- [Given passage]:

begin

Measurement and Monitoring of Coal and Biomass Handling Processes

Coal- and biomass-fired power stations are burning an increasingly diverse range of fuels and fuel blends of varying composition and combustion properties, under tight economic and environmental constraints. The recent trend in operating power plant in variable load in response to changes in electricity demand has exacerbated a range of technological problems in the power industry. To meet the increasingly stringent standards on combustion efficiency, pollutant emissions and renewables obligations and to maintain fuel flexibility, measurement and monitoring techniques have become highly desirable in the power industry.
    
In coal/biomass-fired electrical power generation the fuel is supplied from a bunker into a pulverizing mill and the pulverized fuel is then pneumatically conveyed towards a wall-fired or a tangentially fired furnace through a fuel distribution pipe network. Advanced sensors and instrumentation techniques for on-line continuous measurement and monitoring of fuel storage units, fuel bunkers, pulverizing mills and fuel distribution pipes have been regarded as a priority technological development by leading power generation organizations and research institutions. This trend is further enhanced by the increasingly stringent safety requirement, emissions legislations, better plant maintainability and increased fuel flexibility.
    
The coal and biomass handling system in power generation can be divided into several individual processes that are interconnected to each other from fuel storage to the furnace. Each process requires on-line continuous measurement or monitoring for different reasons. The monitoring issues are concerned with fuel storage (spontaneous ignition and fire detection), fuel bunkers (fuel level measurement), pulverizing mills (fuel level measurement and mill condition monitoring) and pulverized fuel injection systems (fuel flow metering and on-line particle sizing). The measurement and monitoring techniques are aimed not only to achieve the optimization of existing power plants but also to provide a useful reference for the specification and design of new build installations.

end

- [Directions]:
1. In the passage on coal and biomass handling, what is monitored at fuel bunkers?
2. Please copy word for word the part of the passage on coal and biomass handling that runs from "In coal/biomass-fired electrical" up to and including "increased fuel flexibility.".

- [Raw data]:

begin

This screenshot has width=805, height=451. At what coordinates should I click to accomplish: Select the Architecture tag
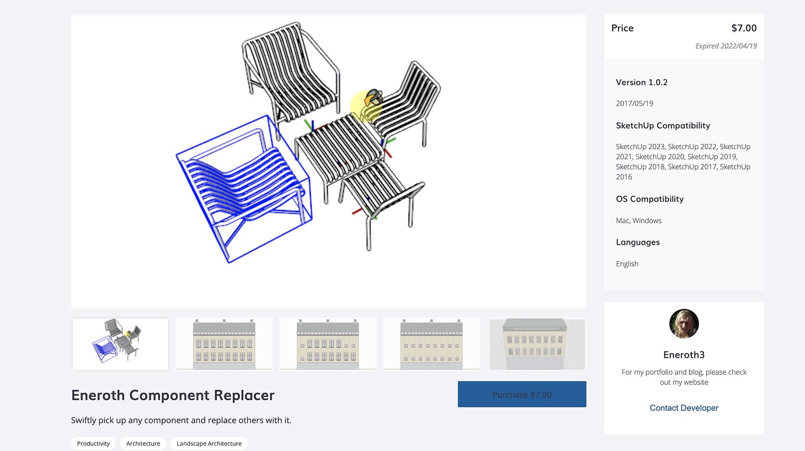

end

- [Answers per task]:
1. Fuel level.

2.
In coal/biomass-fired electrical power generation the fuel is supplied from a bunker into a pulverizing mill and the pulverized fuel is then pneumatically conveyed towards a wall-fired or a tangentially fired furnace through a fuel distribution pipe network. Advanced sensors and instrumentation techniques for on-line continuous measurement and monitoring of fuel storage units, fuel bunkers, pulverizing mills and fuel distribution pipes have been regarded as a priority technological development by leading power generation organizations and research institutions. This trend is further enhanced by the increasingly stringent safety requirement, emissions legislations, better plant maintainability and increased fuel flexibility.